学校法人きのくに子どもの村学園が運営する「南アルプス子どもの村小中学校」(山梨)に1年にわたり密着したほか、公立ながら同様に子どもの自主性を重んじる長野・伊那市立伊那小学校、そして東京・世田谷区立桜丘中学校を取材したドキュメンタリー映画『夢みる小学校』が、2月4日より公開される。それに先がけて行われた試写会では号泣する人が続出し、「見終わった瞬間、子どもがますます愛おしくなった」という声が多く聞かれた。
同映画の監督であるオオタヴィンさん(61才)と、映画にも登場する桜丘中学校で当時校長を務めていた西郷孝彦さん(67才)に、子どもにとって本当に必要で、いま取り戻すべきものは何かを聞いた。(前後編の後編)
公立も「校長の裁量」で素敵な学校に変えられる
──今回は、なぜ桜丘中学校も取り上げたのですか?
オオタ:「きのくに子どもの村学園(以下、子どもの村学園)」がいくらいい学校だといっても、全国5校で合計650人程度の子しか享受できない。悪い意味で「夢の学校」の話になってしまうと思ったんです。
公立にだっていい学校はあるはず。そう思って探しているうちにたどり着いたのが、「通知表、チャイム、時間割がない」ことで有名な、長野の伊那市立伊那小学校であり、西郷先生の桜丘中学校だったんです。
桜丘中は、公立なのに定期テストも制服も校則もない。「浴衣の日」には学校で浴衣を着ているし、ハロウィンには先生も生徒も仮装したまま授業を受けている。こんな中学に私も行きたかったなぁ(笑い)。西郷先生、よくああいう自由な中学校を実現しましたね。
西郷:私立校をゼロから立ち上げる方が大変なんです。お金もかかるし、人も集めなくちゃいけない。でも、公立校はもともと予算もあるし教員もいる。校長の裁量で、本当はいくらでも「子どものための学校」にできるんです。
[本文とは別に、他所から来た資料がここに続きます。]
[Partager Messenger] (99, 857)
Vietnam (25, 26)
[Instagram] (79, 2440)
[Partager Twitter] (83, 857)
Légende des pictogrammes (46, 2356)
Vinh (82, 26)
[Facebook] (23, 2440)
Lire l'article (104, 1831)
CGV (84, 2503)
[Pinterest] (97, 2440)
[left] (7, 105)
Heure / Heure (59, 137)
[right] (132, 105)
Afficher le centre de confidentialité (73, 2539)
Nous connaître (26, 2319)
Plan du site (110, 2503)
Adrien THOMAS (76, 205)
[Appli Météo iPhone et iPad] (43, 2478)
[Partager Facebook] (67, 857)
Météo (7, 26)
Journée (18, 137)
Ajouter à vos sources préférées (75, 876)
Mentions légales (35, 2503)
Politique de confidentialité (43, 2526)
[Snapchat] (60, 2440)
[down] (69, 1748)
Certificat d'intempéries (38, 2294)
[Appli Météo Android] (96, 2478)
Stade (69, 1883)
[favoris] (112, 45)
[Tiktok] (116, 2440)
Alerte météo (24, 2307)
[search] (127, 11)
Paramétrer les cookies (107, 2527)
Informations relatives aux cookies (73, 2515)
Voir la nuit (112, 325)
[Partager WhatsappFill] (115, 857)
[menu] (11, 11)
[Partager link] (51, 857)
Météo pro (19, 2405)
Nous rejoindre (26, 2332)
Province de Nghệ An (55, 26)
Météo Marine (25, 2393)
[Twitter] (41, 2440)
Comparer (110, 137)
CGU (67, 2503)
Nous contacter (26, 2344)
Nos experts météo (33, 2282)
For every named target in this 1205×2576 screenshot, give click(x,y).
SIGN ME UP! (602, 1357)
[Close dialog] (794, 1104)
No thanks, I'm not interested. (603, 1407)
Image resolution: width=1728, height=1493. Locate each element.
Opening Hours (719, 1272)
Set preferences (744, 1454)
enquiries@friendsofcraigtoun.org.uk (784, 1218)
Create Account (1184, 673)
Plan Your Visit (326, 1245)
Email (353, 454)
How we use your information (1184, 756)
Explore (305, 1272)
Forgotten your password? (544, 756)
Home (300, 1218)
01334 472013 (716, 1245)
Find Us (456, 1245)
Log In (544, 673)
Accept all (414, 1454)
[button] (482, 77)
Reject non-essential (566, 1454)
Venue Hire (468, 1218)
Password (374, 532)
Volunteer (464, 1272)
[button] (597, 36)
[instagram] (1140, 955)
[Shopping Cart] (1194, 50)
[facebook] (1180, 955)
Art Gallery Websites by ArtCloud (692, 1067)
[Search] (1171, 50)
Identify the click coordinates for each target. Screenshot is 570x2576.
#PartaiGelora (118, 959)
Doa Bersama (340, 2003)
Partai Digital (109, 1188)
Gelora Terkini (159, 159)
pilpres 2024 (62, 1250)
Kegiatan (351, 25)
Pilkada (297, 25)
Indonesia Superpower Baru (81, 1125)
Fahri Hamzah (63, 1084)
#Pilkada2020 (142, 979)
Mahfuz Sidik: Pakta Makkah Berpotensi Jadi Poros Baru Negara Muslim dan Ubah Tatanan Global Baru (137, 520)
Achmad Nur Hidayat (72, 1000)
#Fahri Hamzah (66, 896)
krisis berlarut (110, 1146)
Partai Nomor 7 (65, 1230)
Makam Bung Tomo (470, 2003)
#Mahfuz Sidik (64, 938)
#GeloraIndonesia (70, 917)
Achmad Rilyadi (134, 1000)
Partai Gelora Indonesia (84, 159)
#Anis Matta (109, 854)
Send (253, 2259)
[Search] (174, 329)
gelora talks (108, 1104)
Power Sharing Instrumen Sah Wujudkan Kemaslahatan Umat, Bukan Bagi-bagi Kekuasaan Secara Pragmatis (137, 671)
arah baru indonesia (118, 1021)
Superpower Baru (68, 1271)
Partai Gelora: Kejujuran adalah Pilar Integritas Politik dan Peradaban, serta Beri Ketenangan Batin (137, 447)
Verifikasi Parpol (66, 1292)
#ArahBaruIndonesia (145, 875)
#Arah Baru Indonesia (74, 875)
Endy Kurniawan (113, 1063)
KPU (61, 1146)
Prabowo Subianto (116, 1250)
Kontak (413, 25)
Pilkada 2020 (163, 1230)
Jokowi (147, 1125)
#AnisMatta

オオタ:驚いたのは、初めて桜丘中学校の校長室に行ったとき、校長先生の椅子に座って男の子がエレキギターを弾いていたことです(笑い)。
西郷:ハハハハハハ。
オオタ:桜丘中のことを知ってもらって、他校の校長にもどんどん真似してほしいなぁ。そもそも校則をなくしてしまえば、子どもも先生も楽しいのに。